The release of Neverwinter Nights really marks a few milestones in CRPG. For example people who play with battlemats and miniatures might well be better off using the PC to run the combat since it can churn out massive combats in minutes and yet does not require the days of preparation required to produce floorplans and paint minis. People who love hack and slash are also well-served by computers. More interestingly the use of computer generated world finally offers the beginning of a solution to the “linear GM” problem. Namely that all interactions with NPCs and the game world must be directed through the GM who can only really handle one set of player queries at a time. With computer assistance the PCs can be in many different areas, talking to many different NPCs simultaneously.
Computer graphics also make describing a seen very easy, if you think about a lot of descriptions of places and people in RPGs then they are highly truncated almost sketch-like in nature. Often a person is described in two or three traits (armour, sword, angry) and then we’re off again. As a GM I know that this kind of shorthand is invaluable in maintaining the pace of a game. On the other hand it can have the effect of making a game world very drab and generic. The new breed of games might allow either for a scene to be explored interactively or simply a static shot to be taken and reproduced as a handout. Either way a picture contains far more visual information than can be with ease imparted verbally.
Impossible or non-natural places are also far more easily conveyed in computer form when space (although flattened out to 2D) is very flexible. Things like ringworlds, Cthulhoid blasphemous paradoxes and floating palaces all look better when rendered into a life-like scene.
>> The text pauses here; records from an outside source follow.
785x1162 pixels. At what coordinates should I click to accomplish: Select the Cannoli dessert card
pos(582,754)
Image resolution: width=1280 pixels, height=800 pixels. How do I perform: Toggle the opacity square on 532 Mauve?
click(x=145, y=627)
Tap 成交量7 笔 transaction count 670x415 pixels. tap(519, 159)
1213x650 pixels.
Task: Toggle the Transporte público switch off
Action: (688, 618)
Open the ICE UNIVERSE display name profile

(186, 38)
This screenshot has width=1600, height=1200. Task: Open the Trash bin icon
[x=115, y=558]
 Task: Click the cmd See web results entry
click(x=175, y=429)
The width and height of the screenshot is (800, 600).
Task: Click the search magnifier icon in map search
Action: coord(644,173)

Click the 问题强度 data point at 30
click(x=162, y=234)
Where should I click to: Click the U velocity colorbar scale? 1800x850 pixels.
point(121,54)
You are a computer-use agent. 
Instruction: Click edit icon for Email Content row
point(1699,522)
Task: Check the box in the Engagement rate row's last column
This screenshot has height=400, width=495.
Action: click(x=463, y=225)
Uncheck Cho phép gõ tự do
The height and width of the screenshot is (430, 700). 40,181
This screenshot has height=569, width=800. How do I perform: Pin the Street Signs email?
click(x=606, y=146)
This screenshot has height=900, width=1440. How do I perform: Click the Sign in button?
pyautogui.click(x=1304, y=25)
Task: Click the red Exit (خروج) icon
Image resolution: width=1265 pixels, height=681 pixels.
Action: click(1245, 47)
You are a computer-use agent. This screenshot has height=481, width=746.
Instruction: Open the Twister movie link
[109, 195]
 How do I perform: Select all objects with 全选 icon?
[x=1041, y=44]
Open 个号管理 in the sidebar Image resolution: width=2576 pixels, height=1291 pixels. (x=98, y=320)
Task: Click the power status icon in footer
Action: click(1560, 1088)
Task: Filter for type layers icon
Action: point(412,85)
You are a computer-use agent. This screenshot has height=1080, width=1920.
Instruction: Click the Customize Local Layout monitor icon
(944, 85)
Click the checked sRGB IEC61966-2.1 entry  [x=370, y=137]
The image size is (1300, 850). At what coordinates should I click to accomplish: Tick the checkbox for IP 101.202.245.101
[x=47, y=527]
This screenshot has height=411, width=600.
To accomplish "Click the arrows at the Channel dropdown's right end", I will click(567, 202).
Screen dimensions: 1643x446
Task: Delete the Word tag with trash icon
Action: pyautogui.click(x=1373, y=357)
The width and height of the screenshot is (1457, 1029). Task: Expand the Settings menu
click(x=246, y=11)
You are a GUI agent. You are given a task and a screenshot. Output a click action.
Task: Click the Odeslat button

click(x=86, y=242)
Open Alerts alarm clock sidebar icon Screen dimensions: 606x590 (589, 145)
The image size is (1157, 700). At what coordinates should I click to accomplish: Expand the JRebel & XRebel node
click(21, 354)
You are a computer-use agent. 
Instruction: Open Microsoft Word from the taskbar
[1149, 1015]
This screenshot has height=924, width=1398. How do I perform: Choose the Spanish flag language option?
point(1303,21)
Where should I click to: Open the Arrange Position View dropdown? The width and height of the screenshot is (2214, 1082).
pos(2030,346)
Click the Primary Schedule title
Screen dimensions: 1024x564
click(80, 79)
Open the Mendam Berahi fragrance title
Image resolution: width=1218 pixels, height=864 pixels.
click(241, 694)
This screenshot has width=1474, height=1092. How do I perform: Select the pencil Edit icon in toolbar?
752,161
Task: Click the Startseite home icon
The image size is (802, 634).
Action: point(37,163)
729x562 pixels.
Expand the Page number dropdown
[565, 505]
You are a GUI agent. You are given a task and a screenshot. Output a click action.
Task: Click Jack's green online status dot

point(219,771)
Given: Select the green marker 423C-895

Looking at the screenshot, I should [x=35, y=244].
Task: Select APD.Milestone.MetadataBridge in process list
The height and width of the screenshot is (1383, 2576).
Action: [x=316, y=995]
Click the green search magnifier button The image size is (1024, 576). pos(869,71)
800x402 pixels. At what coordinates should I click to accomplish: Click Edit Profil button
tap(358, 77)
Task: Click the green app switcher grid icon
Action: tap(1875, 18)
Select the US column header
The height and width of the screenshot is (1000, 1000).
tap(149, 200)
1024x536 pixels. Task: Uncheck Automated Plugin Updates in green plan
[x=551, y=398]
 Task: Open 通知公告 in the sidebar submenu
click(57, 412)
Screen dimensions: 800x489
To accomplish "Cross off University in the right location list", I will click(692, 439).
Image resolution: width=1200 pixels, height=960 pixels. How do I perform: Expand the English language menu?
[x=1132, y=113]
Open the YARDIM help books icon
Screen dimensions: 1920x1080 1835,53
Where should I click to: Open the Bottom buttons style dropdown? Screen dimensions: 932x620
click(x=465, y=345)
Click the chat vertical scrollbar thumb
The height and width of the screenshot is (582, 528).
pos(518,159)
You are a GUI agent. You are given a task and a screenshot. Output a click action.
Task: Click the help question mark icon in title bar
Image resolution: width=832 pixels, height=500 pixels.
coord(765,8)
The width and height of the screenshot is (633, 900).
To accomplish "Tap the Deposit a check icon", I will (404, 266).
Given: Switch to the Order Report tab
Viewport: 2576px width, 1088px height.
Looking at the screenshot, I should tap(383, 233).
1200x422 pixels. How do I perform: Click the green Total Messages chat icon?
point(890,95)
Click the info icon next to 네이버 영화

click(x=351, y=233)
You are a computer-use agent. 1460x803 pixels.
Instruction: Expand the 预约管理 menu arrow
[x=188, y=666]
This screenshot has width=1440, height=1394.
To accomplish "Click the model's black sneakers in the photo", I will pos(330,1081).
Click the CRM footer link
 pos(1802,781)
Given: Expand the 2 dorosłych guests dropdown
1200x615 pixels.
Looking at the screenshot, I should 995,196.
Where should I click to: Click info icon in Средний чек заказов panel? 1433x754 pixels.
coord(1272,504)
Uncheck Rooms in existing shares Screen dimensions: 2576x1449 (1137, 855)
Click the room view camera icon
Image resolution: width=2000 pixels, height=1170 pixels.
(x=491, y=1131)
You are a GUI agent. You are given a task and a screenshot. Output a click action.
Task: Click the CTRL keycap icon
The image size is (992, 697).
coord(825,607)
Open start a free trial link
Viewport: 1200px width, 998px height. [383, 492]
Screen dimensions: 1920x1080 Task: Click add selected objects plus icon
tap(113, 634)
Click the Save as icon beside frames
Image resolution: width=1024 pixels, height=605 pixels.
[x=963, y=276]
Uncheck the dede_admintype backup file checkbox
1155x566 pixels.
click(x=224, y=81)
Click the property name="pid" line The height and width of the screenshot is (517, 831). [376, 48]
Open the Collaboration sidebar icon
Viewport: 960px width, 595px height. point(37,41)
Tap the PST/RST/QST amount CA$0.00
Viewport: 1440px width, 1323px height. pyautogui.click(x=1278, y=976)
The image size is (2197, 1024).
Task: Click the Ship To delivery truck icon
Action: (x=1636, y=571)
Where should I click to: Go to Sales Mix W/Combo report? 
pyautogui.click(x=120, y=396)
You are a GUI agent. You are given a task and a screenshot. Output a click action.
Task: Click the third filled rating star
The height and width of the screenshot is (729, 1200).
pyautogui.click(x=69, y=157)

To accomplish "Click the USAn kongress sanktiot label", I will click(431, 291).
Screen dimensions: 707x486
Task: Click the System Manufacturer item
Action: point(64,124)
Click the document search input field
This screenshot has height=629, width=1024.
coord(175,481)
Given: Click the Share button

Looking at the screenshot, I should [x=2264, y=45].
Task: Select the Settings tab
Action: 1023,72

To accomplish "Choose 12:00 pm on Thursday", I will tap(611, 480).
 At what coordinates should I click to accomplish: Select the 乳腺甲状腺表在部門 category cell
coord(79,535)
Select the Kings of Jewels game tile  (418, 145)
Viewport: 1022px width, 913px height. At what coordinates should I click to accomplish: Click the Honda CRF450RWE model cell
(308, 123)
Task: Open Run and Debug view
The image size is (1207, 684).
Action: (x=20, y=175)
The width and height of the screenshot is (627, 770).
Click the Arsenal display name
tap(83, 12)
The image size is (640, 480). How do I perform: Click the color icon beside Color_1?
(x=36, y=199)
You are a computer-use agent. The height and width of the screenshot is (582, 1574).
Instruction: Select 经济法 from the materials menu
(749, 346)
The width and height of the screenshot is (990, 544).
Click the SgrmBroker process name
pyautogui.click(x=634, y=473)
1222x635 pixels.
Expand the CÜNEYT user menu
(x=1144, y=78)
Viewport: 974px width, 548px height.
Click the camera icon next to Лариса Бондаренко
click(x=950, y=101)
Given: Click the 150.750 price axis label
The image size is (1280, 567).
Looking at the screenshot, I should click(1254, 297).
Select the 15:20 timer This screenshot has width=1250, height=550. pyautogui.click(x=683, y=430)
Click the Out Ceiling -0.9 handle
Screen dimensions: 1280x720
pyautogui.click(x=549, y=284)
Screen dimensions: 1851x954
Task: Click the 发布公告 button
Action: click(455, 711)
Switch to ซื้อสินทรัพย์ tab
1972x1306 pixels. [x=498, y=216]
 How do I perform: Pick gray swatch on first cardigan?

The thing about CRPGs is not so much what can they do now as given what they can do now (which in the case of NWN is both recreate an entire rules system and provide a way for that rule system to be manipulated by a “DM” figure) but what will they do in the next few years.
Three things I think CRPGs are not going to be able to do. Firstly, they will never be able to recreate the intimacy and immediacy of the gaming group around the traditional table. Secondly, they will never appeal to the computer phobic. Thirdly they are never going to be a simple to use as the basic pen, paper and imagination format and its amazing, endless possibilities.
Apart from that though I would not like to put too many bets on what will and will not be happening in the near future. I recently bought a copy of Hârn Manor, a supplement that comes with an accurate yet time-consuming method for produce accurate and engaging feudal villages. If people have time for this then think about might happen if they invested the same amount of time into a computer system that makes the spreadsheet aspects of RPG simple and allows the human element to concentrate on the executive decisions?